Lavoro all’aperto sotto il sole: Decaro firma il divieto dalle 12.30 alle 16.00
Il presidente della Regione Puglia, Antonio Decaro, ha firmato un’ordinanza contingibile e urgente per prevenire i rischi sanitari derivanti dall’esposizione prolungata a temperature elevate e radiazione solare durante gli eventi climatici estremi, sempre più frequenti e intensi, connessi ai cambiamenti climatici, attraverso misure organizzative e preventive finalizzate alla tutela della salute e sicurezza dei lavoratori.
L’ordinanza vieta di svolgere attività lavorativa in condizioni di esposizione prolungata al sole o di esposizione a condizioni microclimatiche severe, nella fascia oraria dalle ore 12:30 alle ore 16:00, limitatamente ai giorni in cui la mappa Worklimate riferita a “lavoratori esposti al sole – attività fisica intensa”, fascia oraria delle ore 12:00, segnali un livello di rischio “ALTO”.
Le disposizioni si applicano, in particolare, ai lavoratori che operano nel settore agricolo, forestale o florovivaistico, nelle serre, nelle cave, sui cantieri edili e stradali e ai riders.
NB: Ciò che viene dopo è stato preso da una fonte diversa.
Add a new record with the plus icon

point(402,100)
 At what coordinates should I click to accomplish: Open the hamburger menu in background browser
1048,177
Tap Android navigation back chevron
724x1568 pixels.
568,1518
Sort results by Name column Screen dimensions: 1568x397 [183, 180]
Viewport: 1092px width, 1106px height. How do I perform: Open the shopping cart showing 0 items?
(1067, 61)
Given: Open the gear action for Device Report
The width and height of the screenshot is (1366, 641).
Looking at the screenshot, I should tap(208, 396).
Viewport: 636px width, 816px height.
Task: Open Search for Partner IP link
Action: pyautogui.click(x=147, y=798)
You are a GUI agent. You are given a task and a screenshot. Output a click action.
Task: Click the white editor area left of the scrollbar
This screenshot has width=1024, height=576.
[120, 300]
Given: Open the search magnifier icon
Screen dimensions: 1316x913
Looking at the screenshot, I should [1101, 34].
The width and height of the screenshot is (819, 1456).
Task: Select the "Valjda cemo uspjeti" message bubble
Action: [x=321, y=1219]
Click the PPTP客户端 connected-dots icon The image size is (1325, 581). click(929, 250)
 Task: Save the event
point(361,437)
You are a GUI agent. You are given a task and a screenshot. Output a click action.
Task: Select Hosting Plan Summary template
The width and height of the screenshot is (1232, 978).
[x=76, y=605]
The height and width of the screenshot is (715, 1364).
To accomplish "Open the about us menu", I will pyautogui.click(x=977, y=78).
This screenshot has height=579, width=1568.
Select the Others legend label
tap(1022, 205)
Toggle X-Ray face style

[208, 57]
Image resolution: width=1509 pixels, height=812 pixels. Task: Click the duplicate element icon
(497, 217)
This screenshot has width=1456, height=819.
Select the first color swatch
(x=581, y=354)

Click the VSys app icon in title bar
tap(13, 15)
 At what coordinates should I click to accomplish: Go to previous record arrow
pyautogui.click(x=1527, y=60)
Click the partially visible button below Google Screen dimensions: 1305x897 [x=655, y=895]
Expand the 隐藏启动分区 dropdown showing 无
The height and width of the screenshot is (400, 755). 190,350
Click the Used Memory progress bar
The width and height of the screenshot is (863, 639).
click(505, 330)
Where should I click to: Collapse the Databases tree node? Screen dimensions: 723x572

“Abbiamo anticipato quest’anno l’ordinanza così come ne abbiamo prorogato la validità fino al mese di settembre – spiega il presidente Decaro – perché ormai i cambiamenti climatici ci hanno abituato a temperature torride e a fenomeni estremi che in casi di esposizioni prolungate possono determinare anche un pericolo per la salute. Questo provvedimento intende essere innanzitutto una tutela per i lavoratori più esposti e un incentivo a mettere in campo nuovi modelli organizzativi di lavoro che garantiscano la sicurezza delle lavoratrici e dei lavoratori senza creare danni alle attività. La salute delle persone è un diritto assoluto che intendiamo mettere al primo posto”.
L’ordinanza è stata adottata sulla base delle evidenze epidemiologiche e scientifiche disponibili in materia di stress termico ambientale e delle previsioni meteoclimatiche fornite dal sistema Worklimate, sviluppato da INAIL e CNR.